Testo estratto
*****

Come funziona la castrazione chimica

La castrazione chimica è un trattamento che prevede la somministrazione di ormoni per inibire la produzione e il rilascio del testosterone, l’ormone maschile, da parte dei testicoli. La prima applicazione, nel 1944, impiegava il dietilstilbestrolo, già utilizzato come antiabortivo, poi si passò al benperidolo, un antipsicotico in grado di agire sui centri del desiderio.

Qualche decennio più tardi, nei primi anni Ottanta, si provò con il medrossiprogesterone acetato. La sperimentazione, su 40 soggetti, rilevò una riduzione del desiderio di comportamenti devianti e in generale delle fantasie sessuali, una maggiore capacità di autocontrollo e nessun apparente effetto collaterale. Si decise così che questo fosse il trattamento d’elezione per i soggetti con un lungo trascorso di comportamenti sessuali devianti. Oggi tra principi attivi utilizzati ci sono anche il ciproterone acetato, il bicatalumide e gli analoghi Lhrh, spesso accompagnati da trattamenti con psicofarmaci che sopprimono la libido inibendo l’azione della dopamina (il neurotrasmettitore corresponsabile del desiderio e del piacere sessuale) e stimolando la sintesi della prolattina.

Effetti collaterali

Ovviamente, la castrazione chimica impatta duramente sul piano fisico e psicologico. Tra le prime vittime (oggi) famose della castrazione chimica ci fu, nell’Inghilterra del secondo dopoguerra, il grande scienziato Alan Turing, padre dell’intelligenza artificiale, pioniere della crittografia e tanto altro. Casualmente sorpreso in casa in circostanze di “grave oscenità e condotta indecente” e accusato di omosessualità, Turing, per tornare in libertà fu costretto a sottoporsi per un anno a un “trattamento terapeutico presso un medico qualificato”, una terapia a base di estrogeni. La “cura” fu fisicamente e psicologicamente devastante per Turing, che era anche un atleta. Poco tempo dopo fu trovato morto – probabilmente suicida – nel letto di casa sua, con accanto una mela morsicata, come Biancaneve.

*****

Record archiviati
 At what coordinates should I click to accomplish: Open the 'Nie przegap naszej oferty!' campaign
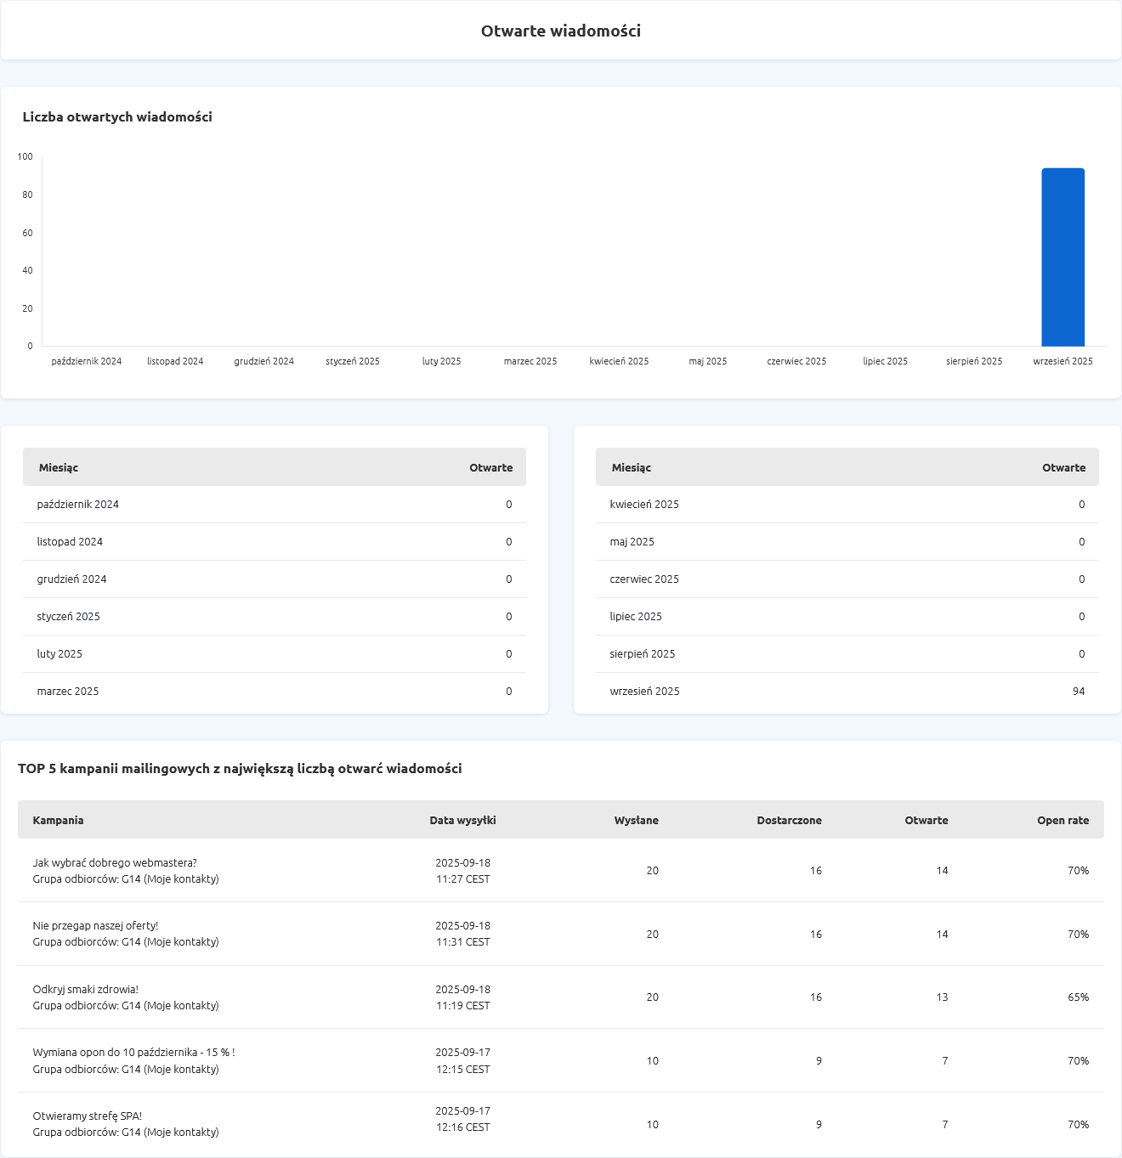pyautogui.click(x=95, y=925)
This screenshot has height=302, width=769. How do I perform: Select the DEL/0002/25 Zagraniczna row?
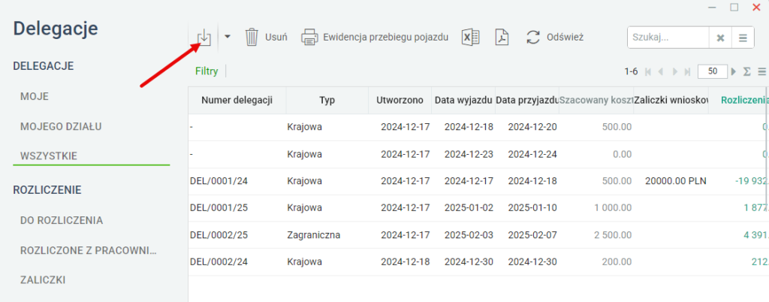click(478, 235)
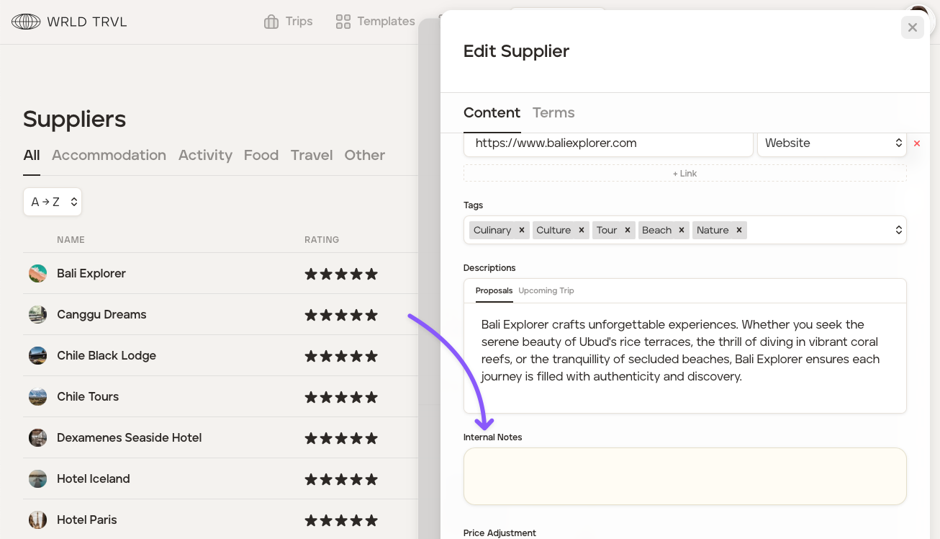
Task: Click the + Link button
Action: click(x=684, y=174)
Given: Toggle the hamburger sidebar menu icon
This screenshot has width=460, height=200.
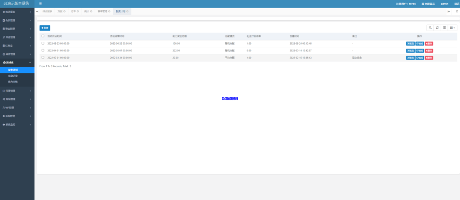Looking at the screenshot, I should coord(40,4).
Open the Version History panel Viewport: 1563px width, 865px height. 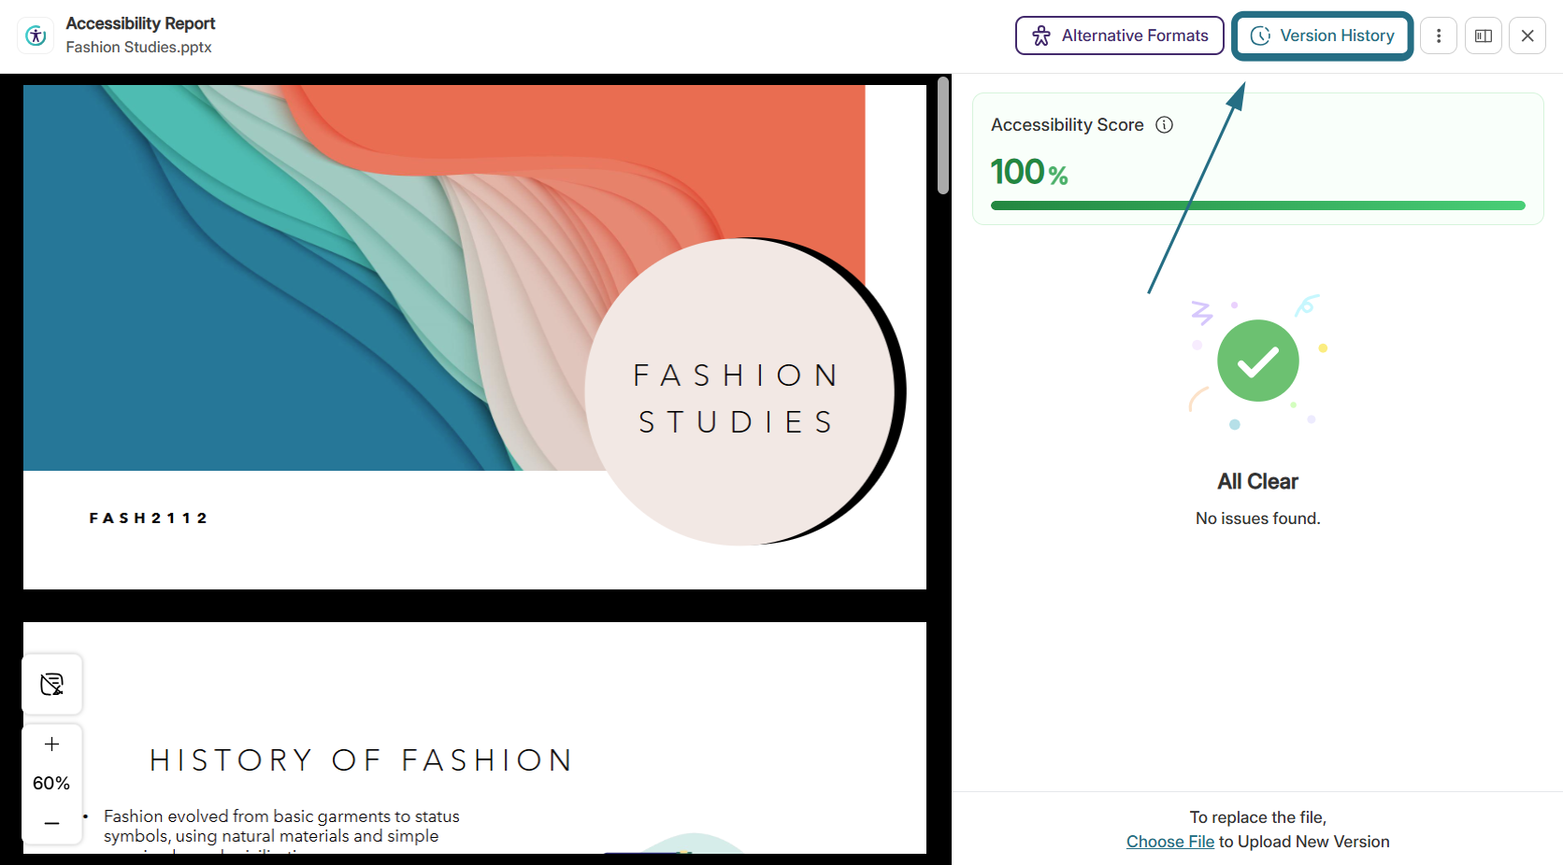tap(1322, 35)
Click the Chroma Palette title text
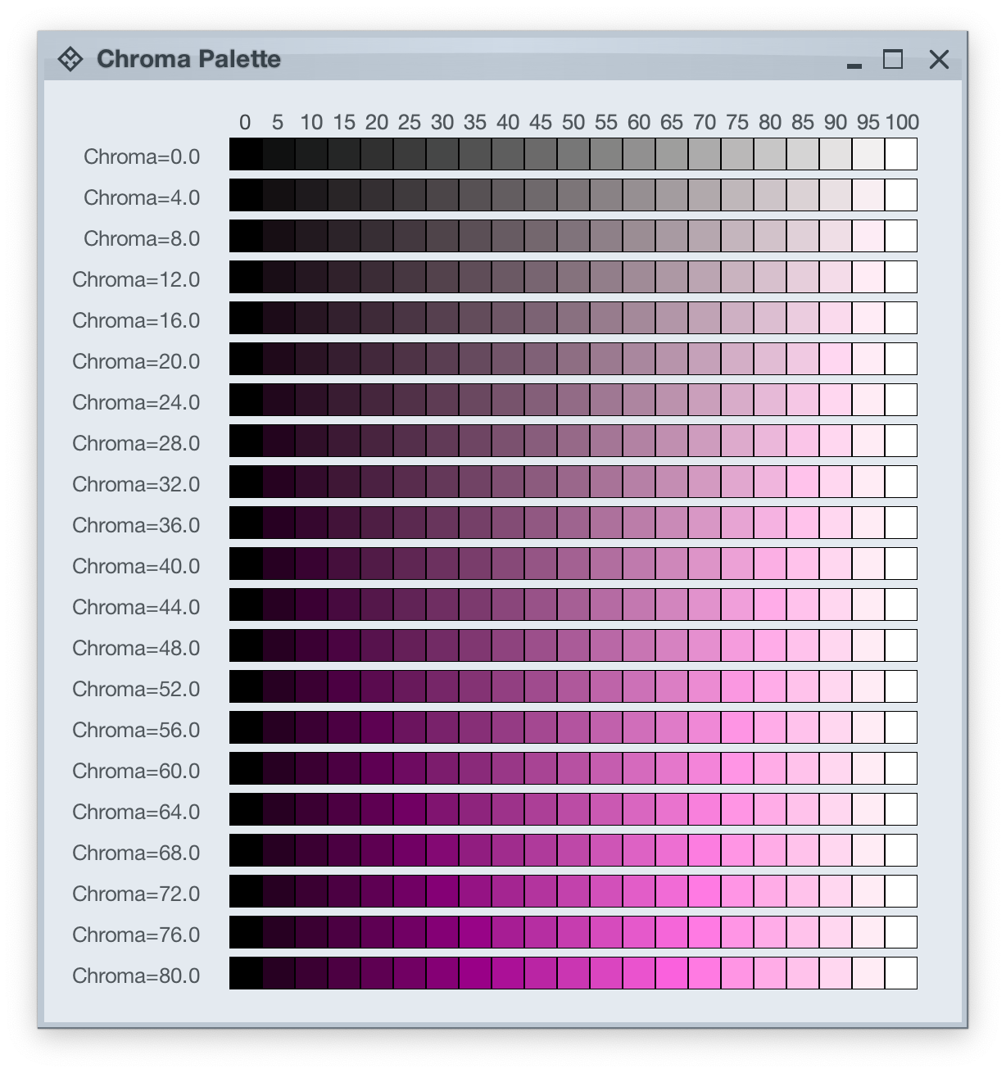Viewport: 1006px width, 1073px height. point(188,59)
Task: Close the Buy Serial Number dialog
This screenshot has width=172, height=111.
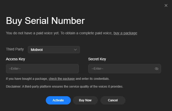Action: (166, 5)
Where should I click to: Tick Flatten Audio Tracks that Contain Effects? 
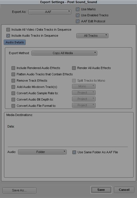point(13,74)
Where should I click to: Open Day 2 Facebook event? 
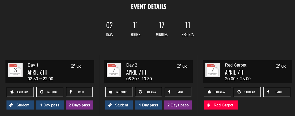pos(178,92)
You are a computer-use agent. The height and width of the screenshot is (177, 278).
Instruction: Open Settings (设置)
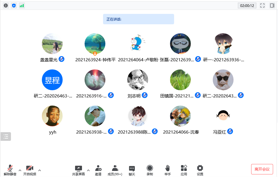pyautogui.click(x=200, y=170)
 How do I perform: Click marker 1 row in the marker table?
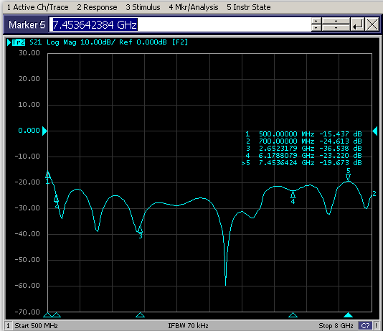click(303, 134)
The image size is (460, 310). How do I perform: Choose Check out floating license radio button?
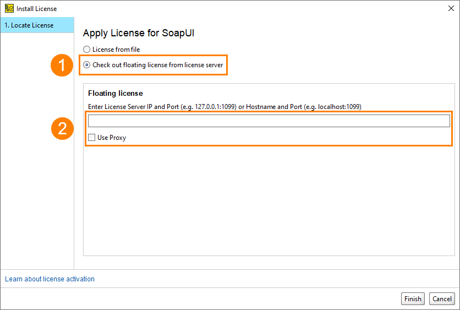click(x=86, y=65)
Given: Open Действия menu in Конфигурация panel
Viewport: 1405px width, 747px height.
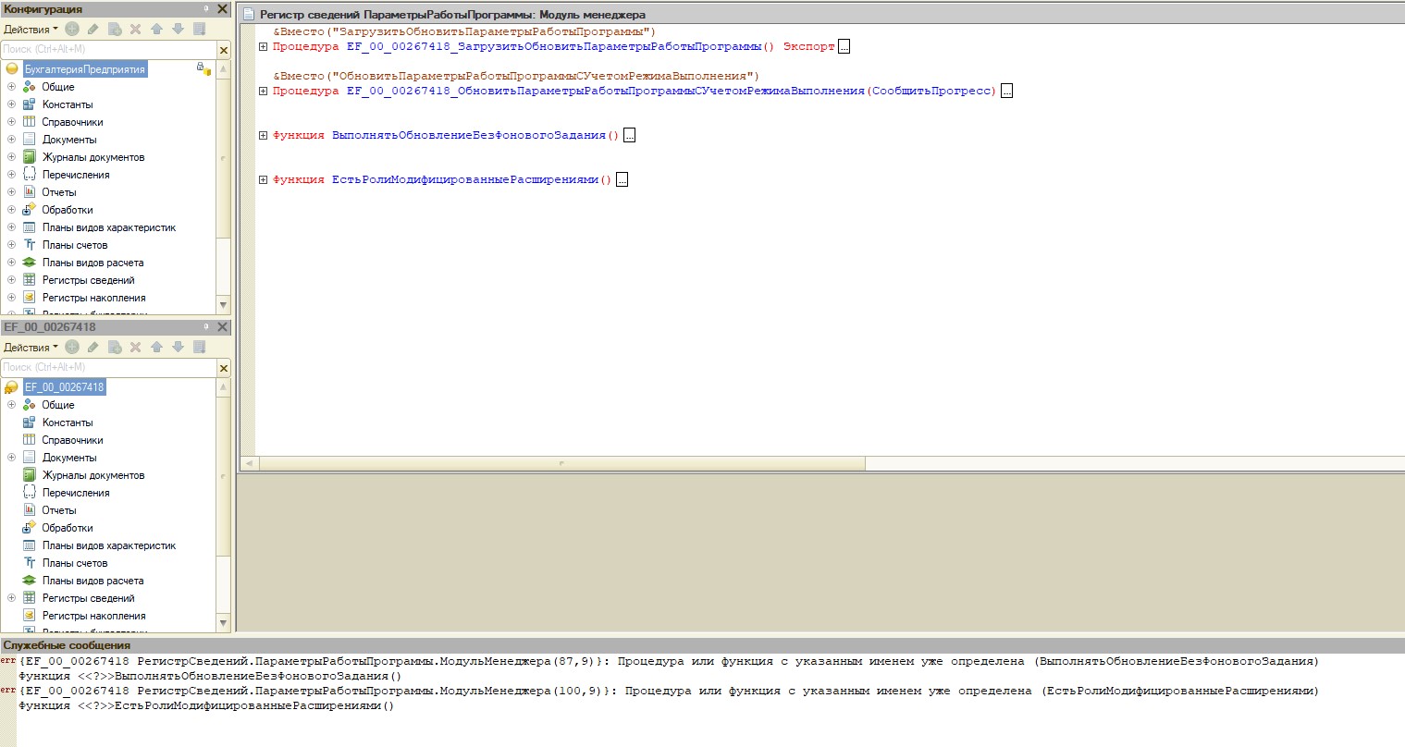Looking at the screenshot, I should (31, 30).
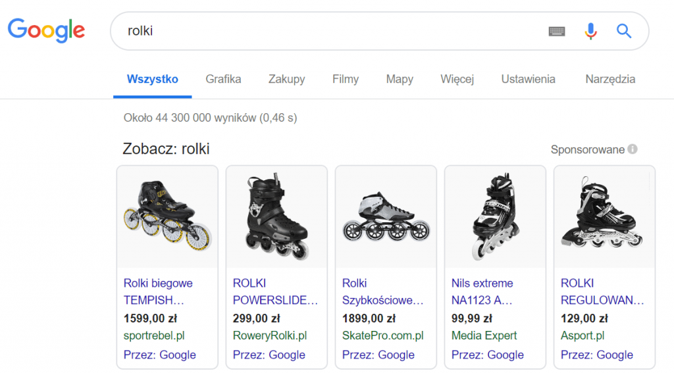The width and height of the screenshot is (674, 373).
Task: Open the Ustawienia settings menu
Action: point(528,79)
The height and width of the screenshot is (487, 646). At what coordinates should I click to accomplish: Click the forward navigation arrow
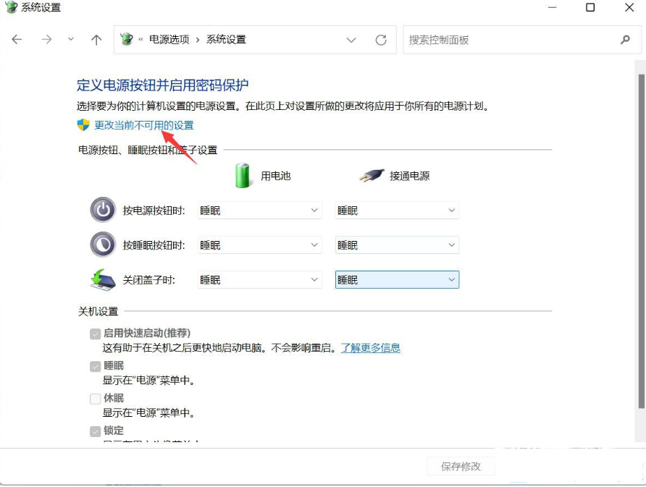point(46,40)
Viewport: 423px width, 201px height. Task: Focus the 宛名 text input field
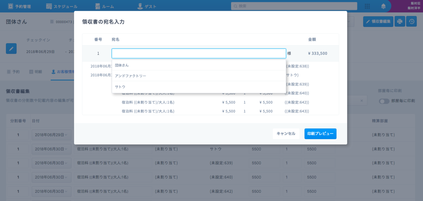click(x=198, y=54)
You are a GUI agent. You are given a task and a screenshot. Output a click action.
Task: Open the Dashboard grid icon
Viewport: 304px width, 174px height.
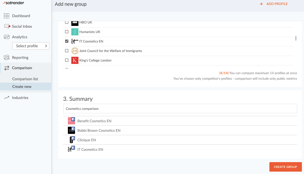click(x=7, y=16)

*****

Uso delle informazioni
A – Puoi citare dal testo sulla castrazione chimica il passo che va da "Qualche decennio più" a "sintesi della prolattina."?
B – Come si traduce in inglese questa frase del testo sulla castrazione chimica: "Qualche decennio più tardi, nei primi anni Ottanta, si provò con il medrossiprogesterone acetato."?

Soluzioni degli esercizi
A –
Qualche decennio più tardi, nei primi anni Ottanta, si provò con il medrossiprogesterone acetato. La sperimentazione, su 40 soggetti, rilevò una riduzione del desiderio di comportamenti devianti e in generale delle fantasie sessuali, una maggiore capacità di autocontrollo e nessun apparente effetto collaterale. Si decise così che questo fosse il trattamento d’elezione per i soggetti con un lungo trascorso di comportamenti sessuali devianti. Oggi tra principi attivi utilizzati ci sono anche il ciproterone acetato, il bicatalumide e gli analoghi Lhrh, spesso accompagnati da trattamenti con psicofarmaci che sopprimono la libido inibendo l’azione della dopamina (il neurotrasmettitore corresponsabile del desiderio e del piacere sessuale) e stimolando la sintesi della prolattina.

B – A few decades later, in the early 1980s, medroxyprogesterone acetate was tried.